In earlier Dismal Optimist papers, I had argued that prolonging the status quo on Taiwan was in America’s best interest. But American politicians dislike China and dislike the status quo.
The US should improve the atmosphere by ceasing the current policy of poking China in the eye with all kinds of sanctions. The improvement in the lives of its people is the major Chinese objective along with realizing its full potential. And that means progress in tech which the US is signaling it is trying to stop. For example the semiconductor industry is global but the US is doing its best to cut China out of that industry. The US can delay China but will ultimately fail to do so. The US is going to have to accept that China’s technological rise is a reality and not see it as a threat.
A second step to create a better negotiating environment would be to rescind the Trump tariffs. These have been retained apparently for political and not economic reasons.
What is needed is that the US, Taiwan and China sit down and reach some type of agreement that lets the Chinese flag fly over Taiwan but lets its free market and democratic political system continue. The Chinese leader Deng Xiaoping recognized this problem many years ago when he proposed a system called “one country, two systems”. A version of this concept has been adopted in Hong Kong.
The Western verdict on the Hong Kong experiment is that it has been a failure and that China has reneged on its part of the agreement. I totally disagree with this conclusion and think Hong Kong critics have let the perfect plan be the enemy of the good plan. The US should take another look at this. People forget that the British never allowed democracy in Hong Kong (London appointed the governors), that Chinese troops have never intervened in the city and that Hong Kong had become ungovernable thanks to the disorder and destruction caused by the recent protestors. Hong Kong is often compared with Singapore. The British first allowed elections in Singapore in 1959.
The Elephant In the Room—America’s Fear of the Yellow Peril
“China has a 5,000 year history of cheating and stealing. Some things will never change..” So tweeted Republican Senator Marsha Blackburn. Her views in my opinion are held by substantial number of Americans including those in Congress. Anti-Asian views and discriminatory practices were widespread in nineteenth and early twentieth century America (as well as Australia and Canada). Some may argue that these things have disappeared in a new, diverse America. But then why did assaults against people who looked Chinese—and that includes Eskimos—increase when Trump began his China virus campaign. And why is Marsha Blackburn still in the Senate.
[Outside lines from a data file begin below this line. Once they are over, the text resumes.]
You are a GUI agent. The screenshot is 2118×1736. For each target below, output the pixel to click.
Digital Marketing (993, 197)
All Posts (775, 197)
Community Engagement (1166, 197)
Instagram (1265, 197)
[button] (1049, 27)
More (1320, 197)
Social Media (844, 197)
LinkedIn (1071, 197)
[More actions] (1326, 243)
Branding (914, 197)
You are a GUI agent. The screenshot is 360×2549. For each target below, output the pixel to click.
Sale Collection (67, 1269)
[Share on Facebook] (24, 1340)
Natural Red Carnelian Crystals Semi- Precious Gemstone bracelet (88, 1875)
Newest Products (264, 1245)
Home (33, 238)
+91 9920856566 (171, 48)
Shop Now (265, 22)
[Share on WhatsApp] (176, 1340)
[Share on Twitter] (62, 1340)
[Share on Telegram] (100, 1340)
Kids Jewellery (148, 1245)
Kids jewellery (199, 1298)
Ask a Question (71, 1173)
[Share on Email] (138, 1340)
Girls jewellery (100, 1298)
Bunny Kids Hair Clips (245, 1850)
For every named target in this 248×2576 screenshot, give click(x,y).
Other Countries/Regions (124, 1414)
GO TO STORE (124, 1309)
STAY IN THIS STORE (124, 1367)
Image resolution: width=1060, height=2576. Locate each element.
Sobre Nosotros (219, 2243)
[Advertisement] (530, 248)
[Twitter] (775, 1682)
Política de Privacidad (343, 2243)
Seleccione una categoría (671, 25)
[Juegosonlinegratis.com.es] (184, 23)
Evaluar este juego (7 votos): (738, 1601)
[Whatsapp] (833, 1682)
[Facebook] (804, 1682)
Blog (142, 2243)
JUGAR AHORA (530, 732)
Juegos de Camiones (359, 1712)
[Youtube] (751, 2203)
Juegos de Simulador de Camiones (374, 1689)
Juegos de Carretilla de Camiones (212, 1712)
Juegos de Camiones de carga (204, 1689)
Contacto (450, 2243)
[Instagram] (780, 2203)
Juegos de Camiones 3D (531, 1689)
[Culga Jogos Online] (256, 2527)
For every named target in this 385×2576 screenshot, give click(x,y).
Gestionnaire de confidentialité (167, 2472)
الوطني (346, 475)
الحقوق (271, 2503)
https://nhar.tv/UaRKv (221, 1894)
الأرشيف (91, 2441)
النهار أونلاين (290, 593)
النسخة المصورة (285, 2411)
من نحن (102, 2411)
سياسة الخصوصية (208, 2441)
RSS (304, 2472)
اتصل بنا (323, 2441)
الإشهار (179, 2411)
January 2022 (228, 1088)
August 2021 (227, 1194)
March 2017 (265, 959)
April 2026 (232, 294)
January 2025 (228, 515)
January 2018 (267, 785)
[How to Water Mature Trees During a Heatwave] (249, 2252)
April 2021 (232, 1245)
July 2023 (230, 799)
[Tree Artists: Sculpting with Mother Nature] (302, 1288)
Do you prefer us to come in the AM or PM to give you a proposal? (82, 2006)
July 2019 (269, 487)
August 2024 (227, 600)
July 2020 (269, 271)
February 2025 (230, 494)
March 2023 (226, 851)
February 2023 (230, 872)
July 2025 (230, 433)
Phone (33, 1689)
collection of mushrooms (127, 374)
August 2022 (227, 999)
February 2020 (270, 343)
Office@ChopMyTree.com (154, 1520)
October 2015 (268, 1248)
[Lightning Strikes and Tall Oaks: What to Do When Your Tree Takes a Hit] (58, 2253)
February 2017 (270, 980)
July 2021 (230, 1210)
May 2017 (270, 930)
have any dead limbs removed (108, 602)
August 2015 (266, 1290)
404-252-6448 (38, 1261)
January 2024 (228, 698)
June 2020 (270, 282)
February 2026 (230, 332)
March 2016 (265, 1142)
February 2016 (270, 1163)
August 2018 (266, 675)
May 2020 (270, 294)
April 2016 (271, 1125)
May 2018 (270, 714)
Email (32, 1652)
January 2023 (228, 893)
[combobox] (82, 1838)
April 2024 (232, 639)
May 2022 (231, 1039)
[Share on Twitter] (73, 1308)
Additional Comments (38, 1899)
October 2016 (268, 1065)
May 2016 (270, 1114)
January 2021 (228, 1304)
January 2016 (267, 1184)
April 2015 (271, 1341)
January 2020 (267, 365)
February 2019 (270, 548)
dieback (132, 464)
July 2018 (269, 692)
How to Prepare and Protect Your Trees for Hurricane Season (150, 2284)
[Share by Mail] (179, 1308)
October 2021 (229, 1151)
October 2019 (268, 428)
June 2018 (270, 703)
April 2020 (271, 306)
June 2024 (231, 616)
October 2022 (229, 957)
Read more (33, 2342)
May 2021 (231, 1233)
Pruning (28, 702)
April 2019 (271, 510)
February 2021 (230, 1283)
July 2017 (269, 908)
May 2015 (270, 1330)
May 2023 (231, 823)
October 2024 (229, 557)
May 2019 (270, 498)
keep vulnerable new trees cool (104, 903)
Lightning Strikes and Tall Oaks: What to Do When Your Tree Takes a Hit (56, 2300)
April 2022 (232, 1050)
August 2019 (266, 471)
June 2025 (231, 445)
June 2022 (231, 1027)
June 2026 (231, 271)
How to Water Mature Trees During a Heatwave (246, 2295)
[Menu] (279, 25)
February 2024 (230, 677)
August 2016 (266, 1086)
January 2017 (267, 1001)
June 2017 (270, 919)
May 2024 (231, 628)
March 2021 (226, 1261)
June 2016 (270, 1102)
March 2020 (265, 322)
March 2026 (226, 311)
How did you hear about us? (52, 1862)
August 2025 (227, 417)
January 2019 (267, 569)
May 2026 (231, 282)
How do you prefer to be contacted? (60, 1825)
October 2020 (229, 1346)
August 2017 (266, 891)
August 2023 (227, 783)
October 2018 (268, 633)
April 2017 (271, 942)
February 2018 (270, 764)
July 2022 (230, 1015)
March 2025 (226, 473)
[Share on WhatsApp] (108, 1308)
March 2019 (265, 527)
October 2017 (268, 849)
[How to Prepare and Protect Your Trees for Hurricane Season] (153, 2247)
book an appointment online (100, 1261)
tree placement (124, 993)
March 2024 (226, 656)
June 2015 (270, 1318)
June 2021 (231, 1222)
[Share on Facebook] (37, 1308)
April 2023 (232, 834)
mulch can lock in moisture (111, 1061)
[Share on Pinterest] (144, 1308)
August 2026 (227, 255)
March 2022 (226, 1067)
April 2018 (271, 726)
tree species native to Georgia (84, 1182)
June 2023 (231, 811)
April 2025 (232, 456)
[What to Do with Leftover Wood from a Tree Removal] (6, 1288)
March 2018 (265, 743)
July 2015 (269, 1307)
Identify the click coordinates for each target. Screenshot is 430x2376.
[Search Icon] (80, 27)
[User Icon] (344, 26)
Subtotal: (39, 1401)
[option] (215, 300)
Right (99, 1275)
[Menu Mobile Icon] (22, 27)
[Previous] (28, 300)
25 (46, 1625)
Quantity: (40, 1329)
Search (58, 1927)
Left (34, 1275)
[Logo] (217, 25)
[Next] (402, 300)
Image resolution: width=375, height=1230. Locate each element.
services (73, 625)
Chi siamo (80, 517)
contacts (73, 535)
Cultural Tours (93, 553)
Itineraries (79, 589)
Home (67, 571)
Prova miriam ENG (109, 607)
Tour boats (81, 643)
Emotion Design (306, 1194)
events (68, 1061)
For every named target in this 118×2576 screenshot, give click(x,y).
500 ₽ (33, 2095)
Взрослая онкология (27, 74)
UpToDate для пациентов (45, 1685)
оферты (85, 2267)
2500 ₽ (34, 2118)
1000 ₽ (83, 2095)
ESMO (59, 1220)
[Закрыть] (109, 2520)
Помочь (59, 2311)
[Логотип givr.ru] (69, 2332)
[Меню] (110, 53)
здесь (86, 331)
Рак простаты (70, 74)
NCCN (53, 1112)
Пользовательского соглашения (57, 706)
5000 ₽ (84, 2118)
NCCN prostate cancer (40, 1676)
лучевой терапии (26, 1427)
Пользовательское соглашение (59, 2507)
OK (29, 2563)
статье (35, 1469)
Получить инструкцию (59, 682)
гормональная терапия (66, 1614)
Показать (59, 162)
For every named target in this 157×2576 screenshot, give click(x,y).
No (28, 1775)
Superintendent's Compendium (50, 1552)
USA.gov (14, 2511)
Harvard political scientist Graham Allison has written of something called the Thucydides trap. That describes an apparent tendency towards war when an emerging power threatens to displace an existing great power as a regional or international hegemon. The emerging power of course is China and the US the existing great power. What Allison left out was what if the citizens of the existing power harbored racist views of those of the emerging power. Obviously that can only make things worse.
The Taiwan problem may be the greatest diplomatic challenge America has ever faced.